Melina Kaenee, de 30 años es la madre de Valentín y Bautista y desde hace seis meses también de los trillizos Joaquín, Simón y Luca. Flor Pietro, de 37, como docente de nivel inicial, se debatió durante toda la crisis sanitaria entre los Zooms de sus gemelos Ciro y Benicio, de cuatro años y medio, y los de sus propios alumnos. “Por momentos la casa parecía un loquero”, cuenta. Y Andrea Pereyra se licenció de malabarista: tiene dos pares de trillizos, Milton, Rodrigo y Luna, de 18 años y Michael, Brandon y Uriel, de 17. Cuando empezó el aislamiento, en la casa solo tenían un celular. “Al principio fue caótico. Era imposible que se conectaran al colegio. Después conseguimos tablets y teléfonos para todos. Si bien la casa estaba sobrecargada, nos divertimos mucho y pasamos un tiempo juntos, tipo campamento, que fue hermoso y no nos lo vamos a olvidar”, dice.
Las estadísticas indican que fueron las mujeres y sobre todo las madres las que llevaron el mayor peso de la pandemia puertas adentro de los hogares. La desigualdad de género sobrecargó aún más sus agenda de actividades, que ya eran quienes asumían en mayor medida las tareas de cuidado y acompañamiento de los hijos. “Y el caso de las familias múltiples durante la pandemia es un capítulo aparte”, adelanta Laura Pérgola, directora de la fundación Multifamilias, que nuclea en el país a unas 7000. Más del 70% están integradas por mellizos y trillizos, pero también hay cuatrillizos, quintillizos y sextillizos que durante la cuarentena vivieron su propia odisea cotidiana.
“El trabajo de las madres múltiples aumentó aún más en este tiempo. Desde tener que hacer espacio para convivir 24/7 con los chicos, seguir trabajando y conectarlos a todos a sus actividades”, enumera Pérgola. También tuvieron que cocinar cuatro comidas diarias para una prole. Coordinar los horarios para que todos hicieran sus tareas, hacer de maestra particular de cada hijo y lidiar con los grupos de WhatsApp del grado, pero por tres o por cuatro. Las que tienen bebés, recambian unos 1000 pañales al mes. La que tiene chicos pequeños, sirve en tacitas unos cinco litros de leche diarios y la que cría adolescentes sabe que su público no se sacia con menos de tres kilos de milanesas al mediodía.

--------------------------------------------------

Acción requerida 1:
Transcribe sin cambios el fragmento sobre las familias múltiples desde "Las estadísticas indican" hasta "propia odisea cotidiana.", ambos incluidos.
Acción requerida 2:
Responde con datos del fragmento sobre las familias múltiples:
(a) ¿Qué edad tiene Melina Kaenee?
(b) ¿A cuántas familias nuclea en el país la fundación Multifamilias?
(c) ¿Cuántos pañales por mes recambian las madres que tienen bebés?
Acción requerida 3:
Indica si cada afirmación coincide con el fragmento sobre las familias múltiples:
(a) Cuando comenzó el aislamiento, en la casa de Andrea Pereyra había un solo celular.
(b) Menos de la mitad de las familias de la fundación están integradas por mellizos y trillizos.
(c) Flor Pietro es docente de nivel secundario.

--------------------------------------------------

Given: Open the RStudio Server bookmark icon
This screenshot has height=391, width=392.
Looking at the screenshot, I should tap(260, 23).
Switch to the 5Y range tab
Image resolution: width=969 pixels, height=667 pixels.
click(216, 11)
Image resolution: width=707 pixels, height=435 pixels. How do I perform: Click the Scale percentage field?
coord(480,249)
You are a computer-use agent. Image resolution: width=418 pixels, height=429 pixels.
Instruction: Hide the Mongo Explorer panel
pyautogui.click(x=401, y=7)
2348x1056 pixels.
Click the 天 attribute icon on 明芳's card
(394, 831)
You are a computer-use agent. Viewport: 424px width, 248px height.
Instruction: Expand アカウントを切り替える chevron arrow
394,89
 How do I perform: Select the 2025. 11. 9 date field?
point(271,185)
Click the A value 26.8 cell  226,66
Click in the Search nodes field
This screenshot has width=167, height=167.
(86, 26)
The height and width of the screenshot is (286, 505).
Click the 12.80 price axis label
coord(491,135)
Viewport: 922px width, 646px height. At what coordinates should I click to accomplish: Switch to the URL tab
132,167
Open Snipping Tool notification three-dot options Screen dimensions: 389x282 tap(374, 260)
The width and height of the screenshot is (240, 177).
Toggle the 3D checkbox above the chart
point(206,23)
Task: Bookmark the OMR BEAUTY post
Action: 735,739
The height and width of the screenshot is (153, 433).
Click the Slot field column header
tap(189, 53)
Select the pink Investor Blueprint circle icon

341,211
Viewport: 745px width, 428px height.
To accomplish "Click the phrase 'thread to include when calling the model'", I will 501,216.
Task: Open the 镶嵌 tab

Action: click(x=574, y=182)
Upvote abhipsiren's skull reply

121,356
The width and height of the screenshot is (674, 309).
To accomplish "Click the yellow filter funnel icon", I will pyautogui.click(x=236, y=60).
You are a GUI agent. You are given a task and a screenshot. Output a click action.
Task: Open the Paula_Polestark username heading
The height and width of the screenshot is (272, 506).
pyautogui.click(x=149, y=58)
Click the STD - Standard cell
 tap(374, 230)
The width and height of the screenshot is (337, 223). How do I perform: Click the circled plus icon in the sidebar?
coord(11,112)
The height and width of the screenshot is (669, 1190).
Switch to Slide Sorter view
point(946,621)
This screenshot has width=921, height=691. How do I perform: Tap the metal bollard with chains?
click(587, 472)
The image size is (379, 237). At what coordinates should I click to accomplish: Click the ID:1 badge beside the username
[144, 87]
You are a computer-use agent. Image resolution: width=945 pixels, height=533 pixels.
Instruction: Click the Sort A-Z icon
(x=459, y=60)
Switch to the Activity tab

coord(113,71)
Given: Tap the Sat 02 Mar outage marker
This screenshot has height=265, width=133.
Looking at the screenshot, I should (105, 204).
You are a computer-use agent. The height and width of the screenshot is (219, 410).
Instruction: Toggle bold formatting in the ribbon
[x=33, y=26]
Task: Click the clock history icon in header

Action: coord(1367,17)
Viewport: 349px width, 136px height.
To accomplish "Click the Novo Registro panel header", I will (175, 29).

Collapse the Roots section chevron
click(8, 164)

--------------------------------------------------

Respuesta 1:
Las estadísticas indican que fueron las mujeres y sobre todo las madres las que llevaron el mayor peso de la pandemia puertas adentro de los hogares. La desigualdad de género sobrecargó aún más sus agenda de actividades, que ya eran quienes asumían en mayor medida las tareas de cuidado y acompañamiento de los hijos. “Y el caso de las familias múltiples durante la pandemia es un capítulo aparte”, adelanta Laura Pérgola, directora de la fundación Multifamilias, que nuclea en el país a unas 7000. Más del 70% están integradas por mellizos y trillizos, pero también hay cuatrillizos, quintillizos y sextillizos que durante la cuarentena vivieron su propia odisea cotidiana.

Respuesta 2:
(a) 30 años.
(b) A unas 7000.
(c) Unos 1000.

Respuesta 3:
(a) Sí: "Cuando empezó el aislamiento, en la casa solo tenían un celular."
(b) No: "Más del 70% están integradas por mellizos y trillizos"
(c) No: "como docente de nivel inicial"